Hoy, el fenómeno de las redes sociales vino a traer nuevos debates. Las redes sociales permitieron en alguna medida democratizar la palabra y la comunicación, pero también generaron efectos colaterales y consecuencias indeseables. Como señalara el gran filósofo y pensador italiano Umberto Eco: “La internet le ha dado el derecho a la palabra a legiones de idiotas. Antes hablaban sólo en el bar, después de un vaso de vino, sin dañar a la comunidad. Ahora tienen el mismo derecho a hablar que un Premio Nobel”. ¿Cuántos “generadores de cuenteríos” encontramos en las redes? Falsos profetas del odio y la discordia, que restan, dividen y nada suman en beneficio de la sociedad.
Las relaciones entre “Periodismo” y “Poder” ameritan otro comentario. La celebración del “Día del Periodista” nos encuentra este año, con proyectos oportunistas y demagógicos que hablan de “periodistas ensobrados” y “pauta cero”, buscando un doble objetivo: descalificar el rol del periodismo serio y responsable (indispensable en una república democrática) y obstaculizar a cualquier administración hacer públicos sus actos de gobierno y garantizar el derecho de la ciudadanía a estar bien informada.
Cabe recordar que en Argentina se estableció el 7 de junio como “Día del Periodista”, en homenaje a “La Gaceta de Buenos Aires” fundada por Mariano Moreno, órgano de comunicación de las ideas del “Primer Gobierno Patrio”. No me imagino a Paso, Castelli, Belgrano o Saavedra pidiendo el cierre de “La Gaceta” para evitar “gastos superfluos”.
Quiero dejar un párrafo con una breve mirada hacia el medio local.
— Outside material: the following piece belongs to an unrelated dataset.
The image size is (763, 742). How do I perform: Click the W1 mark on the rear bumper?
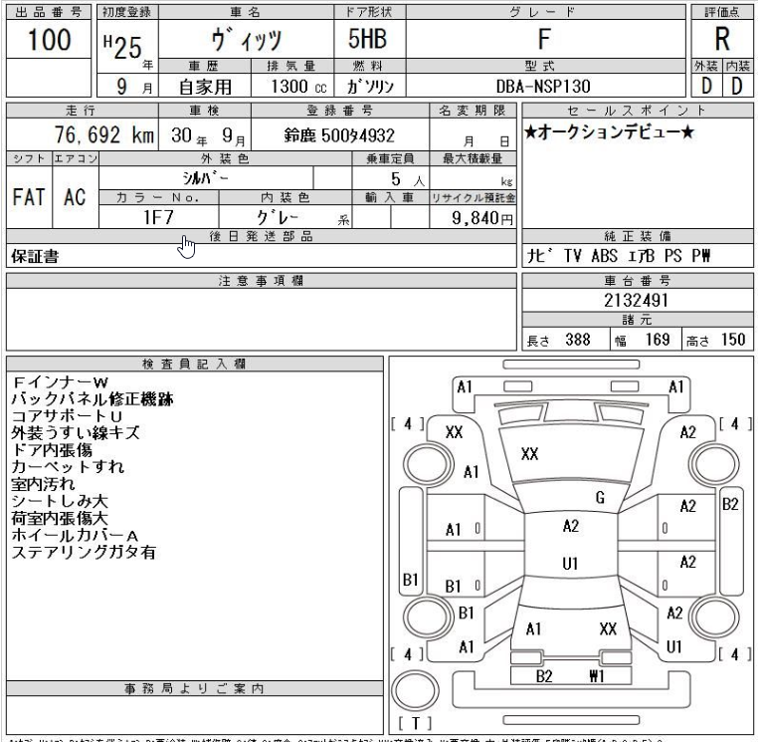pyautogui.click(x=598, y=676)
El periodismo en Esperanza tiene una rica y larga historia, que empezó con la prensa gráfica (“La Unión”, “El Colono”) en los primeros años de la colonia, reflejando la diversidad de idiomas, religiones, costumbres, ideas y una pujante vida económica y productiva. Luego se sumó la radio, que asomó tímidamente por circuito cerrado, se propaló en el dial y se masificó con la irrupción de la FM. Después vino la televisión, que aportó el poder de la imagen y la posibilidad de “descubrirnos” en la pantalla, generando una revolución como significó en su momento el cine o la fotografía. La historia más reciente se completa con la llegada de los medios digitales y las nuevas tecnologías, que marcan una velocidad y un pulso distinto de la información.
Como expresé al comienzo, las tecnologías y los tiempos cambian. Pero hay algo que permanece inalterable, o debería: la ética, la responsabilidad y el compromiso irrenunciable con la verdad. Que están divorciados de una mala praxis que tiende a naturalizarse: la difamación permanente, los “títulos engañosos”, tergiversar los hechos, falsear declaraciones. En resumen, transgredir las reglas básicas del periodismo, anteponiendo rencores o intereses personales al ejercicio de la profesión. Vicios que suelen venir de la mano, cuando se asume la responsabilidad de administrar un medio público, del acoso laboral y la persecución ideológica.
Para terminar, saludo cordialmente a todos mis colegas y trabajadores de prensa. No sólo periodistas, sino también locutores, camarógrafos, operadores, fotógrafos, productores, publicistas, telefonistas, administrativos, etc. En especial, a los que ejercen con vocación, perseverancia, esfuerzo y profesionalismo esta loable tarea. Como dijera el gran escritor y periodista Gabriel García Márquez: “el oficio más lindo del mundo”.